__What you will do__
Type out each record word for word. Pictures stay out.

================================

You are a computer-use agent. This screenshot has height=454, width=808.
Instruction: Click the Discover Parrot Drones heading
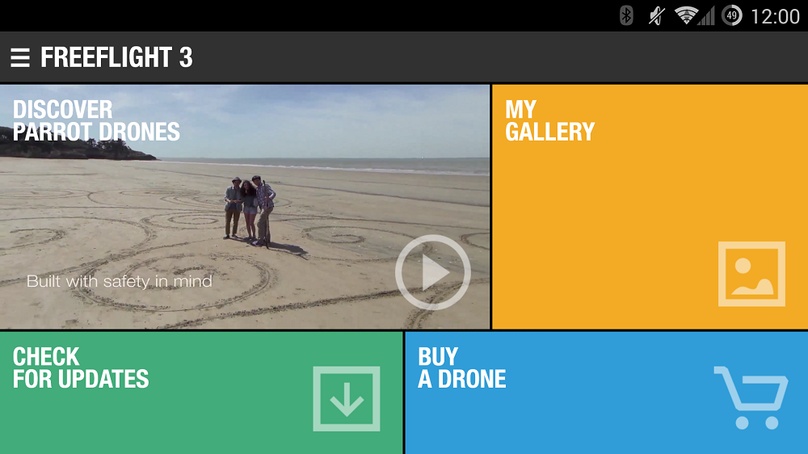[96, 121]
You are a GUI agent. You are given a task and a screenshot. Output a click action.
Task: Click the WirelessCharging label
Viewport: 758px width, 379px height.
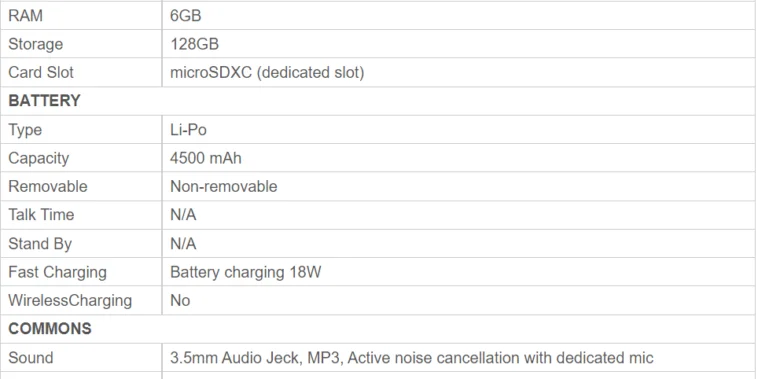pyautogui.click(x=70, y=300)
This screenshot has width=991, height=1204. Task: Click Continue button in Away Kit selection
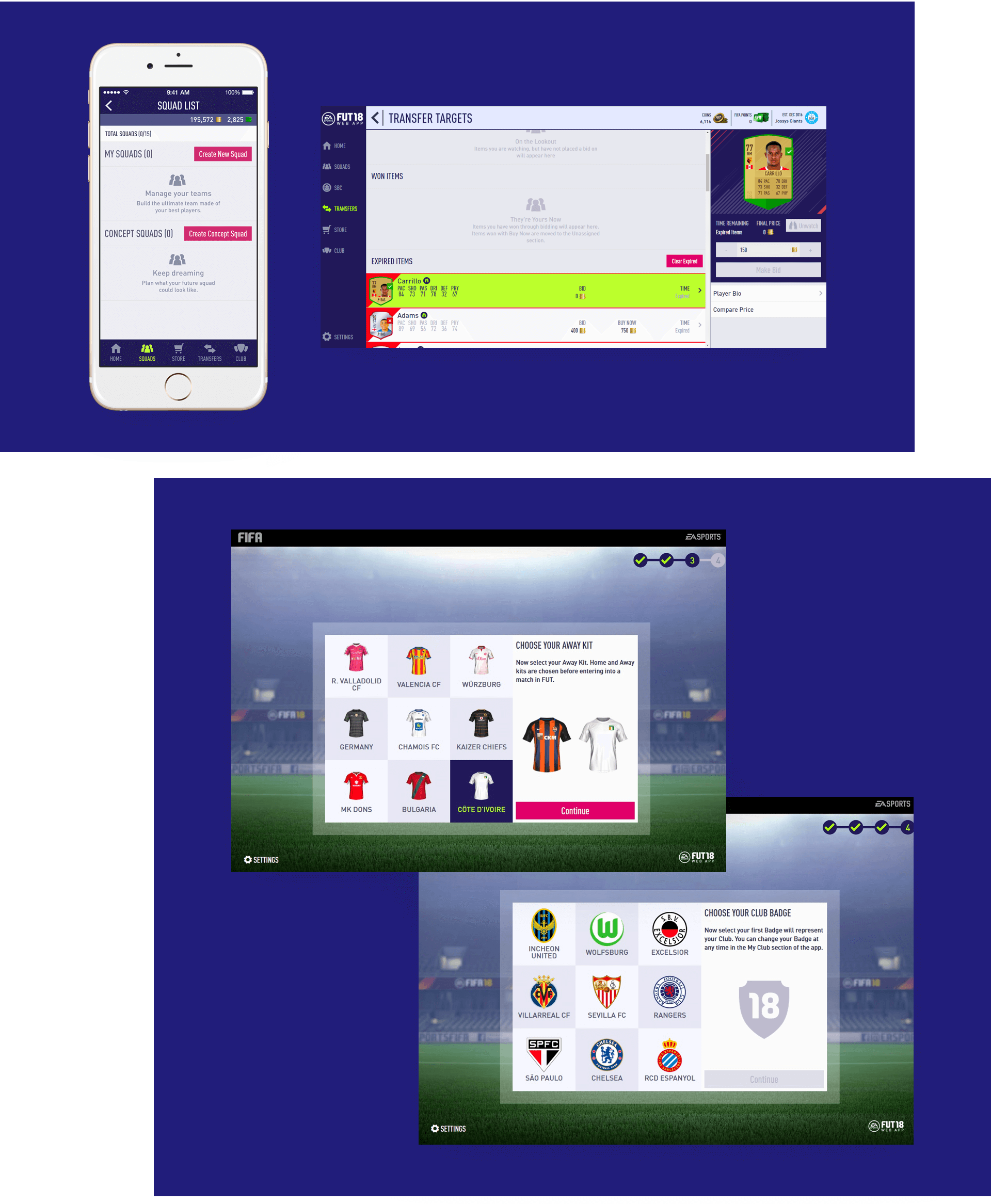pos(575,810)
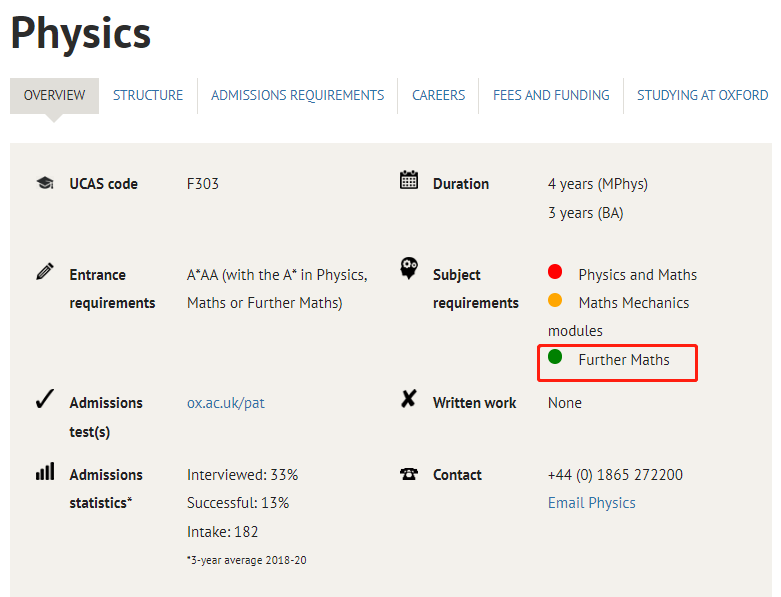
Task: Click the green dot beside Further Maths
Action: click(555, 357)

================================

__The completed task__
You are a computer-use agent. This screenshot has height=454, width=808.
Instruction: Click the Discover Parrot Drones heading
[96, 121]
You are a GUI agent. You are given a task and a screenshot. Output a click action.
Task: Click the WirelessCharging label
Viewport: 758px width, 379px height.
pyautogui.click(x=70, y=300)
This screenshot has width=991, height=1204. Task: Click Continue button in Away Kit selection
pos(575,810)
Task: Click the green dot beside Further Maths
Action: click(555, 357)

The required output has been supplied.